ASSYRIA: BACKGROUND, OVERVIEW AND URGENT NEEDS (From Afaf Konja)
Assyria was one of the Great Mesopotamian powers along with the Babylonians and the nearby Persians. Today the area covers modern day Syria (Assyria), Iraq (Babylon) and Iran (Persia).
Assyrian people, also known as Chaldeans, Syriacs, and Arameans. We are a Christian, Semitic, ethnoreligious group indigenous to the Middle East. Most Assyrians speak a Neo-Aramaic language. We understand that Aramaic is the language Jesus spoke.
Before the United States invaded Iraq in 2003, Iraq was very much living in the 21st century and home to about 1.5 million Christians. But after sectarian violence commenced and the brutal Islamic State terrorist organization rose to power in 2014, only about 200- 250,000 Iraqi Christians remain today.

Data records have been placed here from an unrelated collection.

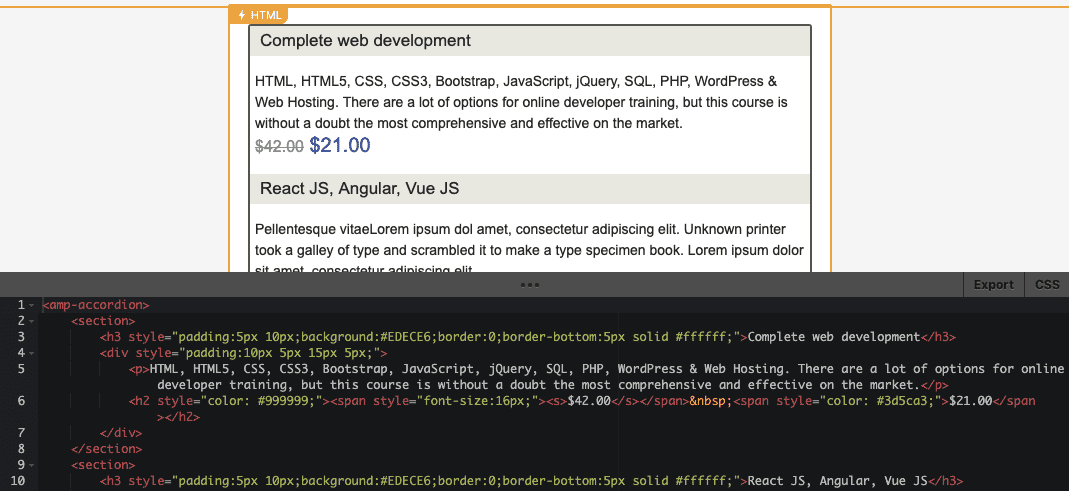Switch to the CSS tab
Viewport: 1069px width, 491px height.
[x=1047, y=285]
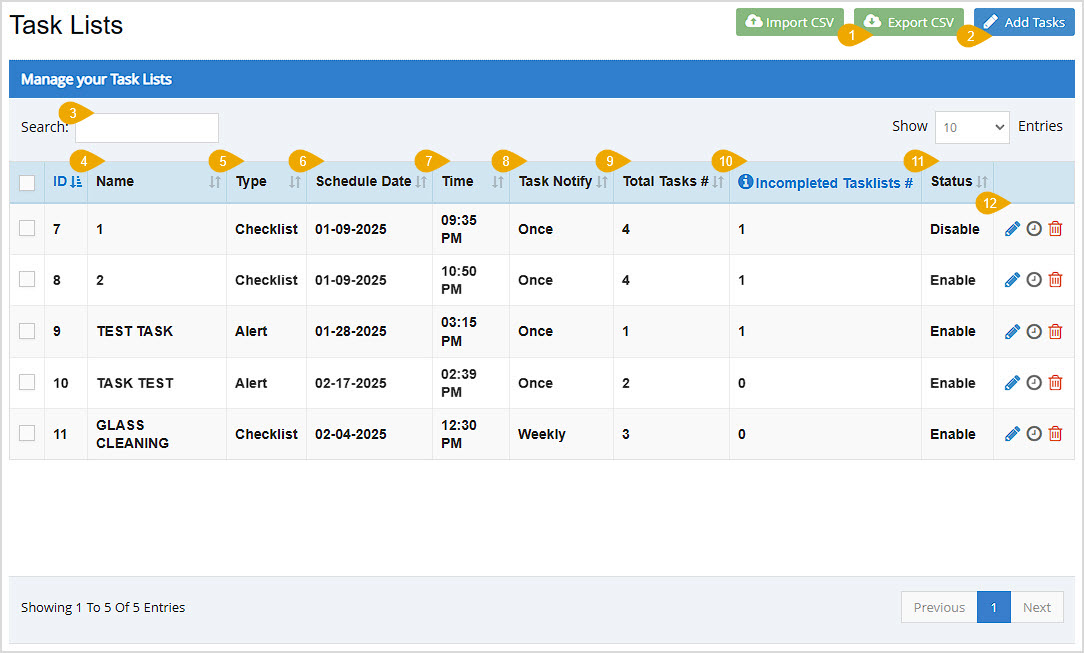Select the checkbox for GLASS CLEANING task
Screen dimensions: 1084x653
click(27, 433)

(According to Foreign Policy Journal) To give you an idea of the reality in Iraq today: More than half of the Iraqi population is either dead, wounded, traumatized, in prison, internally displaced or in foreign exile.

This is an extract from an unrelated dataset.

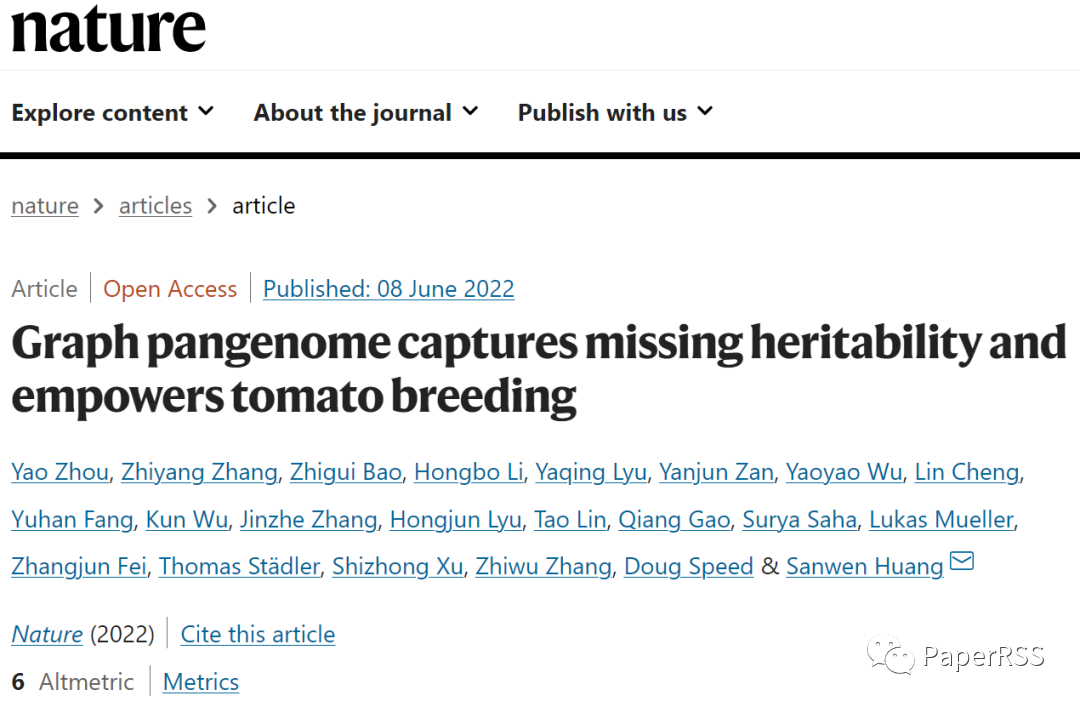
Task: Click the Doug Speed author link
Action: [689, 566]
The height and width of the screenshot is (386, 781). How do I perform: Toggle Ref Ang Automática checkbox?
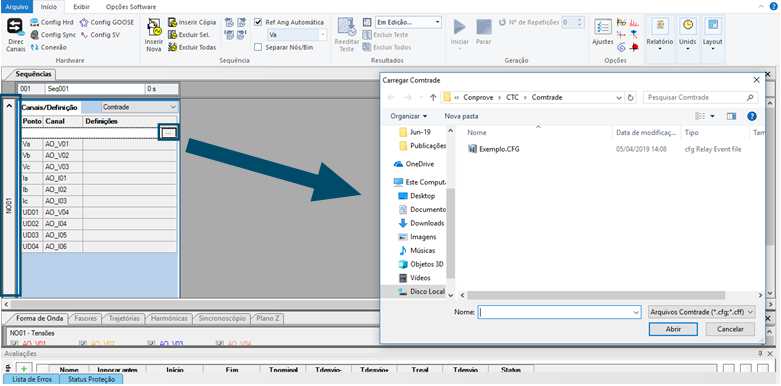(258, 22)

Major and urgent needs: Orphanages. Per Mother Superior of Chaldean Catholic diocese in Michigan: We currently only have two convents run by monks and nuns that take in orphans. Originally located in Mosul, but have been moved to Alkosh for safety reasons.
Per UNICEF: clean water and sanitation: Less than half of Iraq’s population has reliable access to potable water due to the wars. In terms of sanitation, less than 10 percent of urban households outside Baghdad are connected to sanitary sewage systems, causing cholera outbreaks.
Of course, Christian and other minority communities across the Nineveh region need to rebuild their entire existence and that means critical infrastructures, including, hospitals, houses, schools, churches.